T-Mobile's Front Line Strategy: Retail Expansion
Much of the focus on T-Mobile USA's turnaround efforts has been on its LTE launch and rebranding.
But beyond the new mobile broadband service and the symbolic change of its spokeswoman's wardrobe lies the front lines – its retail stores.
T-Mobile is moving aggressively to open more brick-and-mortar locations. A big part of its strategy is what it calls its "T-Mobile Premium Retailer" program, or TPR, an initiative that started in 2007 to allow outside companies to run T-Mobile-branded retail stores.
The locations run through the Premium Retailer program are identical in appearance to stores owned by T-Mobile. That’s a big difference from independent dealers, who typically go with their own store formats.
To a lay person, there's no way to distinguish between a store owned by T-Mobile and a store operated by a third party through the TPR program – same employee dress code, same training, same inventory, same internal systems.
The only difference is that they're owned by entrepreneurs with knowledge of the local market instead of corporate employees in far-off offices.
At the beginning of 2011, T-Mobile had 450 stores operating through the program. It opened 375 locations last year during the turmoil of the proposed AT&T merger and is on track to open another 375 stores this year. It passed the 1,000 mark this week with the opening of a store in Pompano Beach, Fla.
By the end of 2012, it plans to have 1,200 TPR stores nationwide. That's more than one-third of the 2,000 company-owned locations it expects to have open by year-end.
Michael Sentowski, vice president of national dealer programs, said in an interview that before the TPR program got started, T-Mobile was "lacking distribution."
"Our competitors had a stronger foothold in branded distribution," he said. "We felt the best way to get there was with third-party partners."
Sentowski said the retail stores that run through T-Mobile's Premium Retailer program are integral to the operator's performance goals.
"It all comes down to driving churn down and loyalty up," he said. "We've got to continue to build stores where our customer base is. That's something we've been lacking."
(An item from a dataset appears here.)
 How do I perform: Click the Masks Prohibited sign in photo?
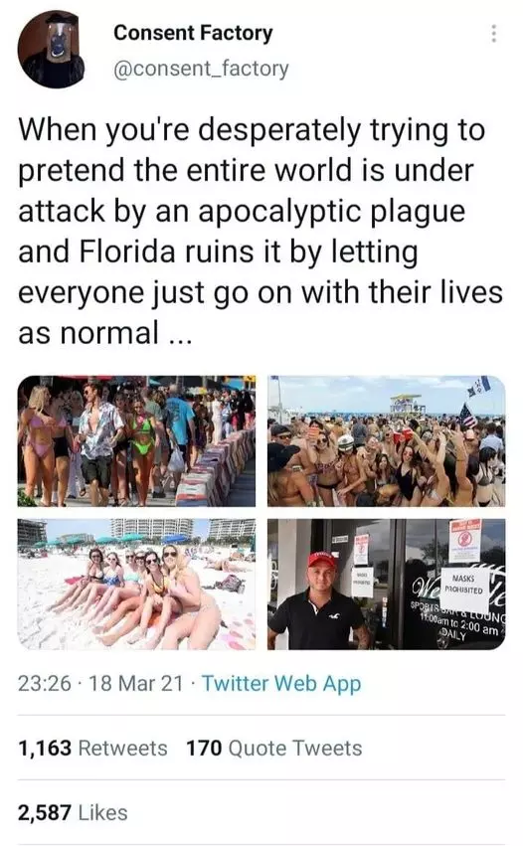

T-Mobile has been adding TPR stores at a faster clip than company-owned stores. An average of 240 TPR stores have been opened each year since the program got its start, compared to an average of 100 company-owned locations opened each year.
Neither Sentowski nor a T-Mobile spokeswoman could comment specifically on the program's financial benefit to the operator nor could say how much autonomy store owners had when making decisions.
Carl Ducato, president of TPR participant Catcorp, told Wireless Week it was "obvious it was going to be very successful" when he sat down with T-Mobile to discuss the program.
The initiative was so compelling that Catcorp decided to exit its businesses selling phones for other providers and make T-Mobile its exclusive focus.
Ducato declined to comment on specifics of Catcorp's contract with T-Mobile, but said Catcorp gets paid on commission for products and services.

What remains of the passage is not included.